Following the suggestion of the reviewer, we assessed the relocalization of CHIP upon inhibition of the phosphoinositol-4 kinase with wortmannin (Figure 5—figure supplement 1E) and PI4KIIIb-IN-10 (Figure 5—figure supplement 1F). Wortmannin is a specific inhibitor of PI3K, however, it inhibits type III PI4K if used at higher concentrations. Both inhibitors reduced association of chaperone-free CHIP with membranes.

8) As follow-up to comment 7, PLD1 and PLD2 single and double knockout mice are viable and, curiously, these seem better protected against prion disease. This is not the expected outcome if one embraces the conclusion of this study.

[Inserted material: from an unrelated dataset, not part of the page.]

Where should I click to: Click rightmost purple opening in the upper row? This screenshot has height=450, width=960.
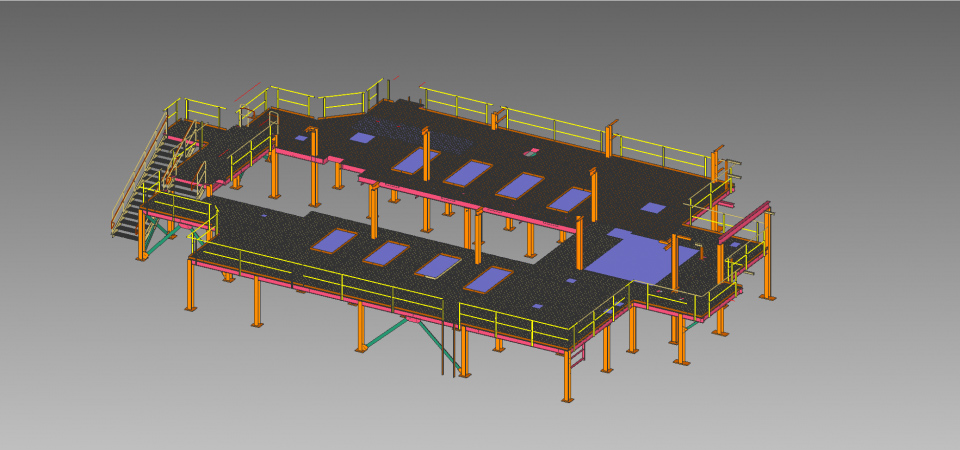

While this reviewer is not asking the authors to solve everything, the point is that maybe PA itself is a secondary factor with PI4P being the main player. If the data still point to PA, then the authors should at least comment on the mouse data in the context of their findings.

The pathophysiology of neurodegenerative diseases is complex and cellular stress response is only one of its components. For example, amyloid β-peptide can activate PLD2 and the lack of PLD2 reduces neuropathology in murine Alzheimer’s models. How cellular reorganization triggered by CHIP contributes to the amyloid toxicity in particular diseases remains to be determined. However, we fully agree with the reviewer regarding the possible importance of PI4P and have included a respective statement in the revised version of the manuscript in the Discussion section.

9) What happens to Golgi fragmentation is the CHIP-less MEFs are reconstituted with the m1 and m2 deletion forms of CHIP?

We focused on the m2 mutant, because the m1 mutant behaves as wild-type CHIP. The steady-state level of transfected CHIP-m2 mutant drops to ca. 20-30% of the wild-type protein level. Thus, the comparison of the effects on the Golgi fragmentation is not straightforward. One would need to transfect different amounts of the proteins risking additional effects. When transfected at equal amount as the wild-type CHIP, m2 mutant did not induce fragmentation of the Golgi apparatus (fraction of control 1.2 ± 0.1, N=3).